See the gotcha section below to see if there are hidden traps in your intended use case.

sizing an isolator

If an isolator is oversized it will cost more for no benefit, will self-consume somewhat more energy to hold the combining circuit closed,52) and may take more physical space.
If an isolator is undersized (less common) it will not be able to carry enough current, resulting in overheating and/or sudden shutdown.

Most AGM will pull about C/3 when deeply discharged (33A for a 100Ah bank) but premium brands may do more. Flooded lead-acid batteries tend to pull less current (C/5, 20A per 100Ah of bank). If your flooded back will only pull ~40A, or your AGM bank 70A then there is little reason to spend more money on a 150-200A isolator.

Lithium in particular has low internal resistance and can pull 1C (100A for an 100Ah bank) or more. In practice, they tend to pull about the same as AGM.

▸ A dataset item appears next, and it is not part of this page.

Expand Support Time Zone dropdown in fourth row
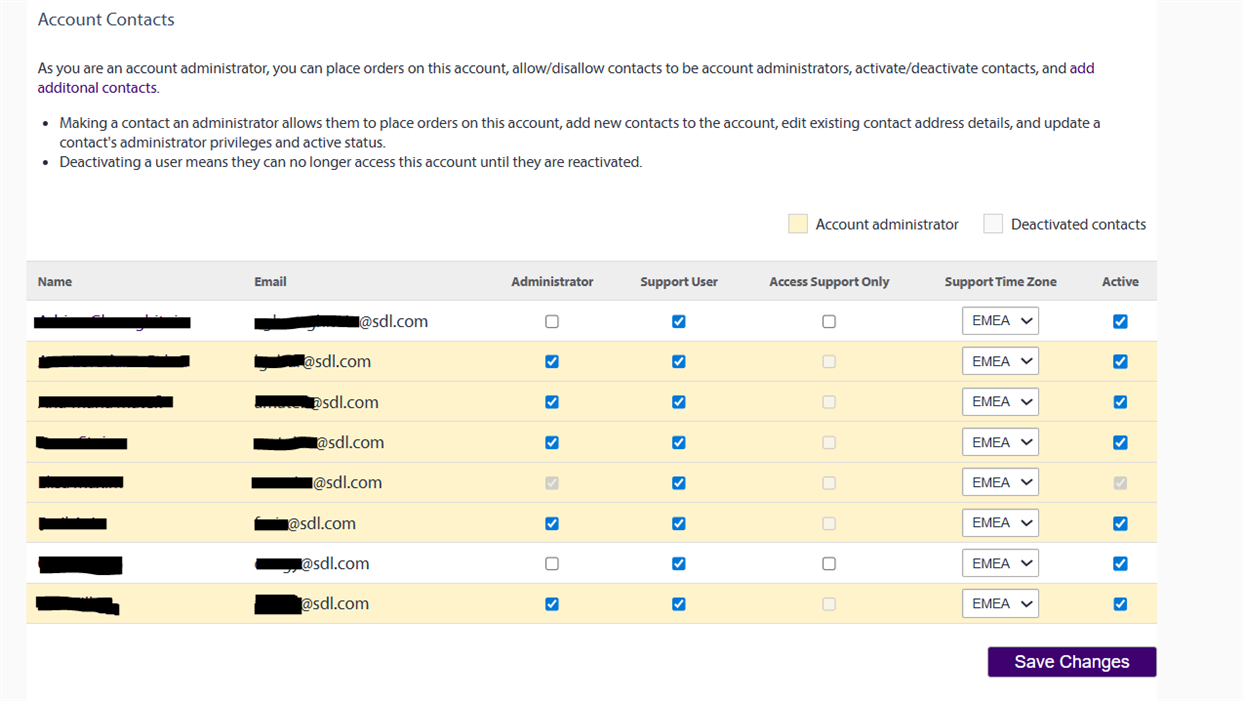Image resolution: width=1243 pixels, height=701 pixels. click(1000, 442)
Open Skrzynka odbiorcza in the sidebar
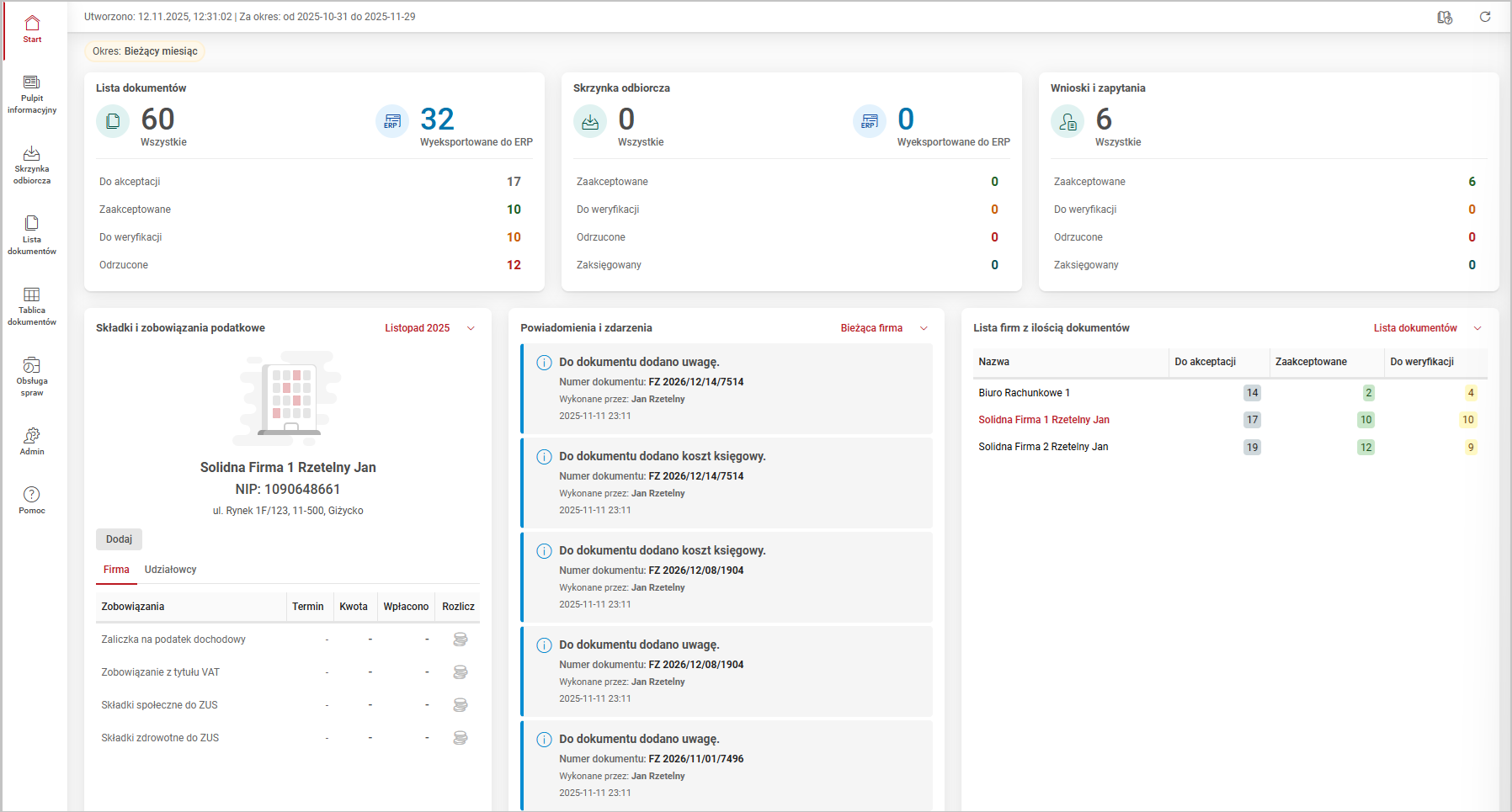This screenshot has height=812, width=1512. tap(32, 163)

Since lithium does not care much about state of charge, there is little reason to go for maximum force lithium charging. Some Li bank owners use DC-DC isolators which limit themselves to a particular output (20A, 60A, 100A, etc).53)

Reasonable charging rates can also be easier on the alternator when charging suddenly stops, whether by completion54) or BMS intervention. Blue Sea makes an alternator field disconnect which shuts down alternator power just before disconnecting the load, but this may be chiefly applicable to marine alternators. Others have discussed installing a small lead-acid battery parallel to the Li bank; in theory this could soften the blow from Li leaving the circuit. Other sources suggest the presence of the starter battery would be sufficient.55)

flooded lead-acid

FLA batteries can accept up to C/5 in Bulk stage.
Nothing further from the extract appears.